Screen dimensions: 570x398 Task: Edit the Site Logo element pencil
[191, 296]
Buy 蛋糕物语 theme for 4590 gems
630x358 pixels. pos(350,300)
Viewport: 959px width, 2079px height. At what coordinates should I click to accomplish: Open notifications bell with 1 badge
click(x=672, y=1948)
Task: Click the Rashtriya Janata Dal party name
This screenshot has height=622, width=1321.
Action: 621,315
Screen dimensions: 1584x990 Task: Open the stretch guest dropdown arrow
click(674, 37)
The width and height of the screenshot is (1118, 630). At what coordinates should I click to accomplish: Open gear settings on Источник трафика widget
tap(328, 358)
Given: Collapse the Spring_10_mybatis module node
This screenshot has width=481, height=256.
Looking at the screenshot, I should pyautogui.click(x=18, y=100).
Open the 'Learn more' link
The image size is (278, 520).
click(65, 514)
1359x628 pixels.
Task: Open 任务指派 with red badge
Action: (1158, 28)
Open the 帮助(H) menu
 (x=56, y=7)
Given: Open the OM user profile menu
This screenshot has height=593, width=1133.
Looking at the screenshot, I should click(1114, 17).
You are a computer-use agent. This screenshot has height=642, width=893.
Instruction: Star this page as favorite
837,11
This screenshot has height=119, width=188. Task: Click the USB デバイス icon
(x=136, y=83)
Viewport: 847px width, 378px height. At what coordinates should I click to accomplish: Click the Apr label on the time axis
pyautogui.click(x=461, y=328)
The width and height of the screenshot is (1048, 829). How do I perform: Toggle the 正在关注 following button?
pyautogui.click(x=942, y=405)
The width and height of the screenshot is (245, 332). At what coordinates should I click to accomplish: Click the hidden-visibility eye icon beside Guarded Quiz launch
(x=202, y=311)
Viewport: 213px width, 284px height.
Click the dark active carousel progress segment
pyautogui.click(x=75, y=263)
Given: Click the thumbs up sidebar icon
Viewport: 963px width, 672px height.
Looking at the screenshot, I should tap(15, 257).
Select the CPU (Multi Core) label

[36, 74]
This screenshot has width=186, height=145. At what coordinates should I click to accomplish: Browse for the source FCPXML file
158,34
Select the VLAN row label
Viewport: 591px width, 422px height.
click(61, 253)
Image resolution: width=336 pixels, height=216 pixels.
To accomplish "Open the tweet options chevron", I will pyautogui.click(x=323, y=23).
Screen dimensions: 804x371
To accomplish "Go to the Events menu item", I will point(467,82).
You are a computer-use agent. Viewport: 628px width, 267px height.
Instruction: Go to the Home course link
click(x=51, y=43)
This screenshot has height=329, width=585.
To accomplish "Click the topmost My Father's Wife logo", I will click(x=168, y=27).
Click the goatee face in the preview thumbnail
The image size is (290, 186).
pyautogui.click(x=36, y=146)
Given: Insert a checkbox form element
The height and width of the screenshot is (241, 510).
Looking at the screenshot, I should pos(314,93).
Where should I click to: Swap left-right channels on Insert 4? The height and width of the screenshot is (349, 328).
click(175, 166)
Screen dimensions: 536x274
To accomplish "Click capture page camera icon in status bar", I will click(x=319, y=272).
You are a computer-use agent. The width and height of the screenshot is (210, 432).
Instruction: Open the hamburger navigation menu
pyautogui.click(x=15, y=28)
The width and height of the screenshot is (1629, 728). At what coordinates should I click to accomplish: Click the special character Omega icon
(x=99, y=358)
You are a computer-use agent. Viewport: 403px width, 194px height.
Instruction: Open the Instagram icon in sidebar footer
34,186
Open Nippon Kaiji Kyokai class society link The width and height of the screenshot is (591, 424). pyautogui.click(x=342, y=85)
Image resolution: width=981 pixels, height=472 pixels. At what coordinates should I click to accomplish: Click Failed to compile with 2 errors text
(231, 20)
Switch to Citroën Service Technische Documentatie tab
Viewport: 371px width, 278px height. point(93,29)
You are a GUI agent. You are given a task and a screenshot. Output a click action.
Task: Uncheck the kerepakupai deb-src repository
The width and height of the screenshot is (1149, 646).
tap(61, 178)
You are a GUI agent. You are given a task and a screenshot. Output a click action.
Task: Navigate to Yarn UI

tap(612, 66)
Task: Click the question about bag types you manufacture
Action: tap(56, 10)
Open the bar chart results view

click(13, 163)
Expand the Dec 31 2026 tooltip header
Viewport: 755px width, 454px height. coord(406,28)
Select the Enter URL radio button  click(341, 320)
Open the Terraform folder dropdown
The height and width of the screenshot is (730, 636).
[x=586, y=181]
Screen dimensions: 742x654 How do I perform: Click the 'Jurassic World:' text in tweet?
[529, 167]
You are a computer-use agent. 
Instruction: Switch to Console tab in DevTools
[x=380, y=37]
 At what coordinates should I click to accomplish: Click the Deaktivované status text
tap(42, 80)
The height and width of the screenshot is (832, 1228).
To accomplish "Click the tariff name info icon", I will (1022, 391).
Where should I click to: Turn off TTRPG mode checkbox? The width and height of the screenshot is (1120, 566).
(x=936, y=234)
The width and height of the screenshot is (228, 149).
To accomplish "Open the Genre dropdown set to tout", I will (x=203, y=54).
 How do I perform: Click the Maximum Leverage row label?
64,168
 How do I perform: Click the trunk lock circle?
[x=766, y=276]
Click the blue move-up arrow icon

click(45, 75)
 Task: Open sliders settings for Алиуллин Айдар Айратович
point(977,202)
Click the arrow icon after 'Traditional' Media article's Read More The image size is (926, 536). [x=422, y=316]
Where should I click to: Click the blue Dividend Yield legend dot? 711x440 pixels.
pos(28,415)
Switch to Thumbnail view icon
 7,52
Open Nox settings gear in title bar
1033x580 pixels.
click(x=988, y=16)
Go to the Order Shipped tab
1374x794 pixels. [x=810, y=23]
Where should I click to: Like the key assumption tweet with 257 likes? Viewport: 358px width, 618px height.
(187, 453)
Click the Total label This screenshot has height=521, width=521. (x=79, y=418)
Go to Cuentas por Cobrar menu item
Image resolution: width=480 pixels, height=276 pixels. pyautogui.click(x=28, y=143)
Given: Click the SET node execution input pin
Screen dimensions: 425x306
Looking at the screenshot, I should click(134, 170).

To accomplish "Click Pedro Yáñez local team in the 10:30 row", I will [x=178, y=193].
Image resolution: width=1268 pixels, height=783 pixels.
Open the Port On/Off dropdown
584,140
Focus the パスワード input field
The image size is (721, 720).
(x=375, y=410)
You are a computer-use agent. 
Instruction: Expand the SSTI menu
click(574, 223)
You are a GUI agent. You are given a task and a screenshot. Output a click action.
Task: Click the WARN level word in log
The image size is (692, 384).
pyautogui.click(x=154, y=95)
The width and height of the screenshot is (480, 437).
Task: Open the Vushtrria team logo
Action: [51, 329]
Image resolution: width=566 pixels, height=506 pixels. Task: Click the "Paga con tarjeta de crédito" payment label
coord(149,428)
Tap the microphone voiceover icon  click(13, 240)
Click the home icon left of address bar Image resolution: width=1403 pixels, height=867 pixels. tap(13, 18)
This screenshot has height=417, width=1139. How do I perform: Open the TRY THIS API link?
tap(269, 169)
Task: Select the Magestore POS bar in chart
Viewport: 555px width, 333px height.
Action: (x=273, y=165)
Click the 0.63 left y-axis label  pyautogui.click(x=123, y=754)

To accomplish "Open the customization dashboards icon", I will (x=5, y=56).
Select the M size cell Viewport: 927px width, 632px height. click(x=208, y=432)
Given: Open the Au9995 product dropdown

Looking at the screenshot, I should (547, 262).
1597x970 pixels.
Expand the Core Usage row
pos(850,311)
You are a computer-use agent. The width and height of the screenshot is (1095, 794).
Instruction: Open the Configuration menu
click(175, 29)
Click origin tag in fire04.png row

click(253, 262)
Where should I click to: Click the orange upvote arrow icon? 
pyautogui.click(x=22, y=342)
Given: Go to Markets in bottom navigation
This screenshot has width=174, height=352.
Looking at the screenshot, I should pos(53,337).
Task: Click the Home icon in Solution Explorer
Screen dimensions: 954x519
::::
**Work to be completed:**
Place the lines of the data above, from the line with "Image resolution: width=336" up to and including the line with "I will point(467,82).", into a Markdown table with two columns, Row and Line. Give each line a row number and leave out any blank lines.

**Task result:**
| Row | Line |
|---|---|
| 1 | Image resolution: width=336 pixels, height=216 pixels. |
| 2 | To accomplish "Open the tweet options chevron", I will pyautogui.click(x=323, y=23). |
| 3 | Screen dimensions: 804x371 |
| 4 | To accomplish "Go to the Events menu item", I will point(467,82). |